Now, according to Wikipedia, lead generation is a marketing term that refers to the creation or generation of prospective consumer interest or inquiry into the products or services of a business. Notice that the definition doesn’t talk about identifying the prospect by name, email, or address. It talks about creating interest.
The difference is that the old model was all outbound (push) marketing along a one-way communications channel. Marketers wanted to interrupt a prospect’s day by making them pay attention to a marketing message through a commercial, a direct mail piece, an ad in a magazine – something that stopped what they were doing by catching their attention.
The new model is about inbound (pull) marketing. Marketers want to make information available so that when consumers are searching for information about a product, they can easily find positive, relevant information about the marketer’s brand or product.
It’s a multi-channel world when it comes to creating customer interest. Marketing messages must reach prospects online, offline, through social, and mobile media – and it’s anything but a one-way communications channel. It’s no longer about interrupting people with marketing messages, it’s all about engaging the target audience in a two-way dialogue.
There’s absolutely no way that manual processes can keep up with the customer-centric sales model required in today’s multi-channel marketing cycle.
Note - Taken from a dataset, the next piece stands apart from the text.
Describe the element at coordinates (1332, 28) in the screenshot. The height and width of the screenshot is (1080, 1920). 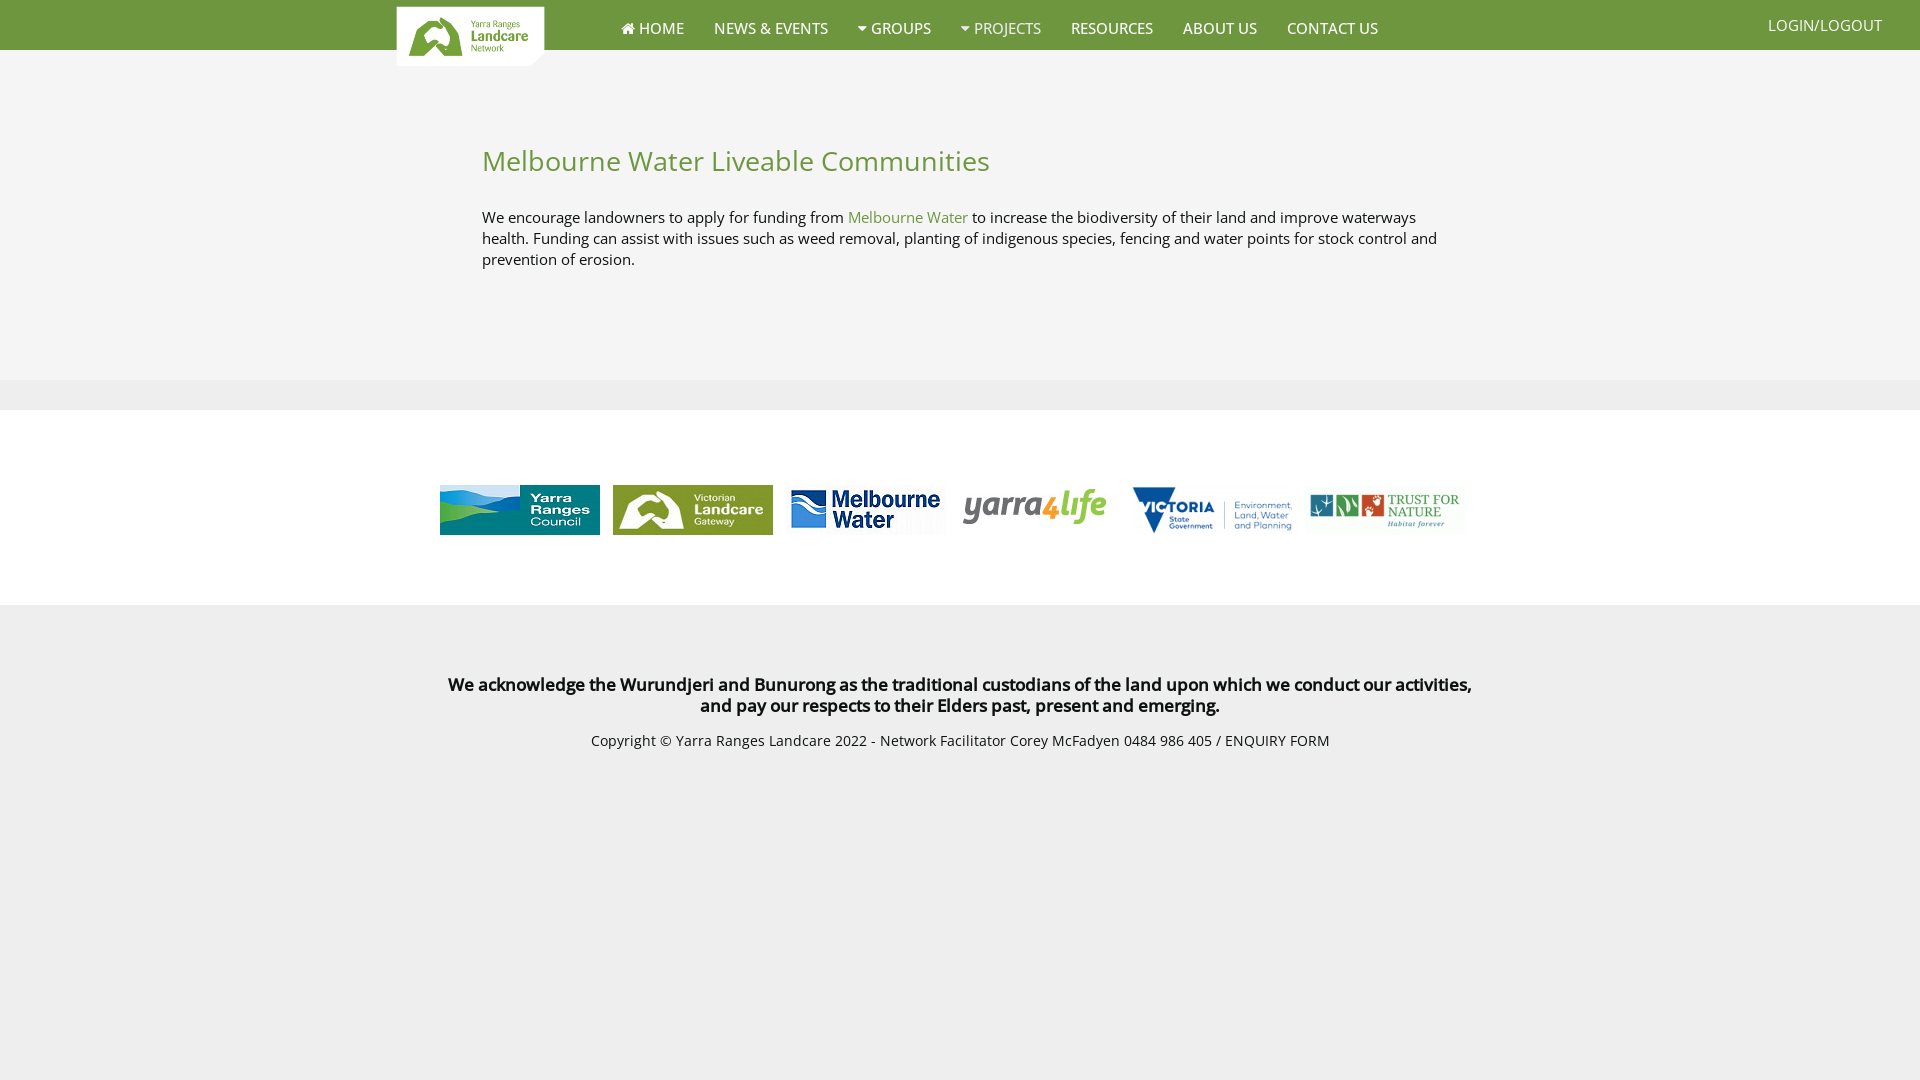
I see `CONTACT US` at that location.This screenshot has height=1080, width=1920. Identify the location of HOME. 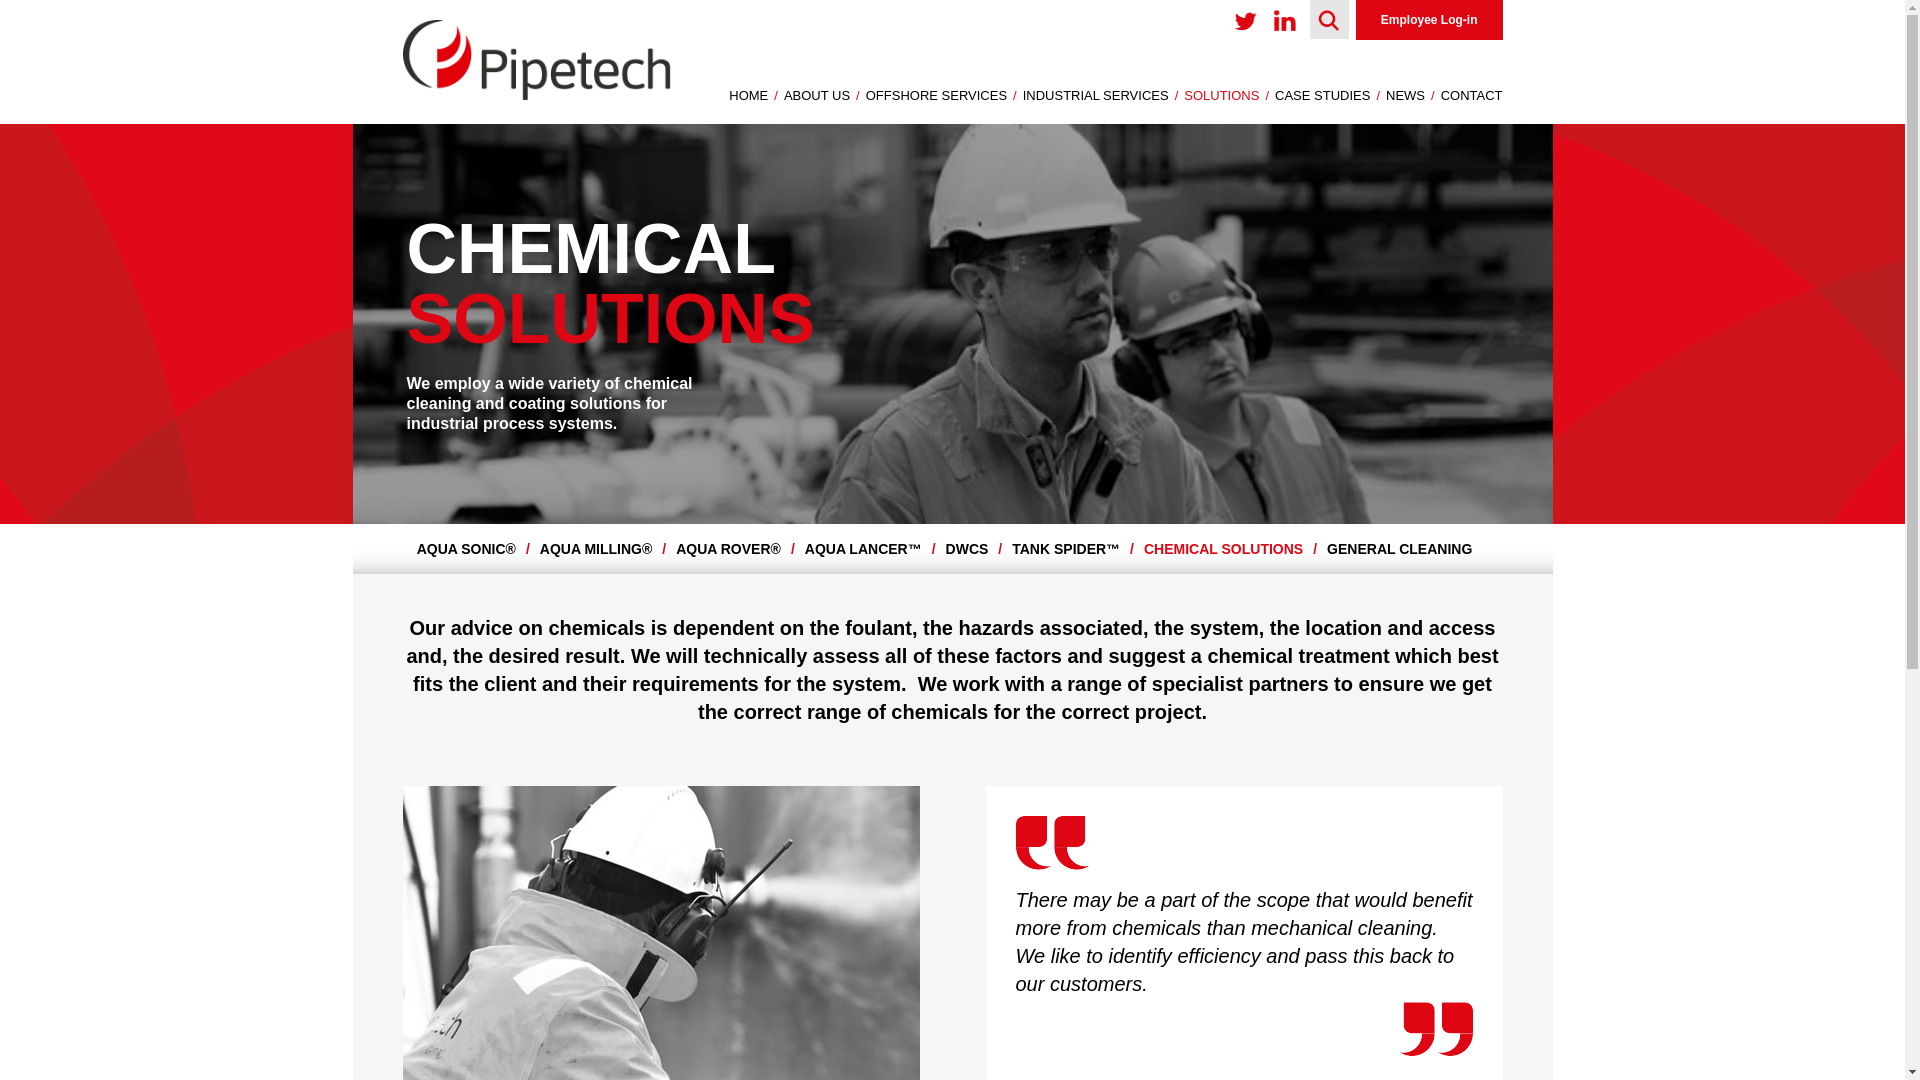
(752, 94).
Technology to automate and track multi-channel engagement is essential for complex distributed marketing organizations.
Here are two examples where automated lead generation tools can transform your sales cycle.
Prospect A:
- Similar to other customers who have purchased your product or service (i.e., right title, right demographic group)
- Not actively searching for a solution (i.e., doesn’t know such a solution exists – or doesn’t know he needs it)
- Identified by marketing as potential prospect through the campaign targeting process
- Targeted with an automated drip campaign:
–Introduction email
–Clicks on link (or receives message and doesn’t react)
–Additional emails, depending on what action the prospect takes
–Prospect qualifies for future sales contact (fills out form, requests contact, etc.) or opts out
–Automation tracks messages, and alerts a human agent when more direct action is required
Prospect B:
- Clicks on your website (from a search engine, social media site, banner ad, or email)
- Downloads or interacts with resources on the website
- Submits a contact form that results in a marketing qualified lead
- Qualified lead passed to sales
- Sales calls prospect and begins the sales cycle
The automation in this case is more direct, faster, and much shorter. (The best results happen when the time between the prospect’s interest and the first contact from sales is minutes or hours, not days between initial interest and first call.)
How automated is your process? Do you have the technology to create qualification campaigns, awareness campaigns, accelerator campaigns, acquisition campaigns, call-to-action campaigns, and ad-hoc nurturing campaigns? Can you identify prospects within your pipeline that are ready for a re-engagement campaign? Can automation shorten your selling cycle and improve lead quality by nurturing contacts?
If you don’t know the answer, perhaps it’s time to consider a trial or pilot program with a marketing automation vendor who offers a multi-channel (distributed marketing) tool for your industry.